The facts are simple — the birth rate is dropping everywhere, work-force growth is dramatically slowing (to negative in many countries), the median age is rising and people are living longer. The repercussions are immense. Pension and social security systems are inadequate, health care and retirement facilities ditto and government budgetary forecasts are not worth the paper they are written on due to slowing GDP growth.

Economic growth is made up of the expansion in output per employed person (productivity) and the rate of growth of employed people. If the latter is steadily in decline then the potential rate of economic growth declines. And that is the pickle in which the world finds itself.

Pictures are better than words. Take a look at what has happened to average life expectancy in the relatively short period from 1970 to 2013.

It is remarkable that in many advanced economies, where life expectancy was already relatively high, it has increased by around 10 years over the period illustrated. In developing economies the increase tends to be higher. Whilst we should applaud the improvements in health care, diet and lifestyle that have permitted this trend to longevity we need to recognise that back in the 1970s this was not anticipated and not embraced in forward planning.
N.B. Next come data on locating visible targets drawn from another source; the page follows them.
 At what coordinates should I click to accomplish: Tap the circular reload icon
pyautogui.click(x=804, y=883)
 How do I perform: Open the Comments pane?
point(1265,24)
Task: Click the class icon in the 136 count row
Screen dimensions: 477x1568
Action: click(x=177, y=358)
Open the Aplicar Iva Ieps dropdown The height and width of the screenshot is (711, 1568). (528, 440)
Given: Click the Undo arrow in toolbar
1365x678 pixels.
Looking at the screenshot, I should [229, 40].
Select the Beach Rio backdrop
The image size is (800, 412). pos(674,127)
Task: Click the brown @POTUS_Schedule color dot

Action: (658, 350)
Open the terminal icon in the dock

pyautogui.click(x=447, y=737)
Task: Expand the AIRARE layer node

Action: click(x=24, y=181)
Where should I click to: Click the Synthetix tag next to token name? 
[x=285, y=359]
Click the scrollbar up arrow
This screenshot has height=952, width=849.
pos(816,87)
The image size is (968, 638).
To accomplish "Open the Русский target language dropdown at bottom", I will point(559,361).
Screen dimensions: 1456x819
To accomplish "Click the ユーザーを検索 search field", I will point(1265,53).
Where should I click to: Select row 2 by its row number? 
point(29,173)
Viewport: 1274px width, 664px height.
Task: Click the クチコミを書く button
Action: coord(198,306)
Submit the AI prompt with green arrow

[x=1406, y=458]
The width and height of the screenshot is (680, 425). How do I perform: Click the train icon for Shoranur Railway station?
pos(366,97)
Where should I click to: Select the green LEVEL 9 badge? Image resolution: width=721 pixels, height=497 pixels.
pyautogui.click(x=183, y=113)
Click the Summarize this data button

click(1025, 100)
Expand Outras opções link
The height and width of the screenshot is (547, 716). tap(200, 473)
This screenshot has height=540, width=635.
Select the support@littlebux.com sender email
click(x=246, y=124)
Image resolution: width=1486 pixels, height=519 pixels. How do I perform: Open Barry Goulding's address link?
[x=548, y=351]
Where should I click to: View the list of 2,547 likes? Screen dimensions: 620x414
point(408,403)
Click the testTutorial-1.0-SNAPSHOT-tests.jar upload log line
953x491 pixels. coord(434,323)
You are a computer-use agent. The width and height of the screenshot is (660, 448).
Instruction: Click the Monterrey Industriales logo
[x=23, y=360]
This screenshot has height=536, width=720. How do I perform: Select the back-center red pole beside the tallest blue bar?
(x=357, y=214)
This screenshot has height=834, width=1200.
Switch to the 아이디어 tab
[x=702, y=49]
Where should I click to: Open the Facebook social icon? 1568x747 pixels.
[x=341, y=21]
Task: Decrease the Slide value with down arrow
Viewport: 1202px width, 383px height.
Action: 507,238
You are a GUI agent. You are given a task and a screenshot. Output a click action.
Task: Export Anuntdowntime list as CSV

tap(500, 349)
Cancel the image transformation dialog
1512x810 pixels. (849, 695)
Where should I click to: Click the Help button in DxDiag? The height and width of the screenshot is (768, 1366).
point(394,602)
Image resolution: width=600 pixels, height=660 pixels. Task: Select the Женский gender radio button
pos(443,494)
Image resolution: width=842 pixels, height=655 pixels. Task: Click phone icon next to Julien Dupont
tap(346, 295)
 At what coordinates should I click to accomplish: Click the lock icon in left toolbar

Governments and others have been playing a game of catch-up ever since.

In 1950 the world’s average life expectancy was 46.8. Today, it is 70.5. The world’s median age was 23.5 in 1950, 22.5 in 1980 and 29.6 in 2015. In the advanced countries the median age has risen from 28.5 in 1950, to 31.9 in 1980 and 41.2 in 2015. Almost inevitably, Japan tops the median age list at 46.5, hotly followed by Germany at 46.2 and Italy at 45.9 (UN data).